Notre modèle d'armée était centré sur les OPEX, ce qui est un héritage historique : la France dispose, derrière les États-Unis, du deuxième dispositif de forces prépositionnées dans le monde, ce qui nous confère une présence militaire globale et permanente. À l'heure d'une montée des tensions entre puissances étatiques, la future loi de programmation militaire devait préparer nos armées, non plus à des conflits asymétriques mais à des conflits de haute intensité, à l'image de celui qui se déroule actuellement en Ukraine. Or tous les programmes auront du retard et seront étalés dans le temps. De multiples compagnies de combat vont être supprimées et les reports de livraison touchent l'ensemble de nos armées. Ainsi, l'armée de l'air et de l'espace ne pourra compter que sur 35 A400M d'ici 2030, contre 50 initialement prévus, en conséquence de quoi les Américains seront parfois amenés à nous transporter. De même, la marine, qui espérait recevoir 18 frégates de premier rang, aptes au combat de haute intensité, ne pourra en obtenir que 15. Le budget consacré aux OPEX est lui-même raboté de 400 millions d'euros par an par rapport à la précédente LPM.

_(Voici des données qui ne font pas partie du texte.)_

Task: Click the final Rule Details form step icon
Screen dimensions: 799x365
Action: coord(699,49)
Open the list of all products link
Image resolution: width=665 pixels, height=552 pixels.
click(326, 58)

Au regard de ces arbitrages, on peut se demander si la mesure de l'ampleur de la hausse des tensions à l'échelle mondiale a été prise. Les pays de la zone indopacifique lancent de vastes programmes militaires en réaction aux velléités de la Chine à l'égard de Taiwan. La Chine nourrit globalement des ambitions sur une bonne partie de ce territoire maritime, d'où elle aimerait chasser les États-Unis. La France est directement concernée par les évènements survenus dans la zone indopacifique puisque de nombreux compatriotes ultramarins y vivent.
La projection des forces armées hors du territoire national poursuit un triple objectif : assurer la protection des ressortissants français, défendre les intérêts stratégiques de la France ainsi que de ses alliés, faire face à nos responsabilités internationales dans un cadre multilatéral. Pensez-vous que le projet de LPM proposé à l'horizon 2030 est à la hauteur de ces trois objectifs, en particulier dans l'hypothèse d'une dégradation de la situation dans la zone indopacifique ?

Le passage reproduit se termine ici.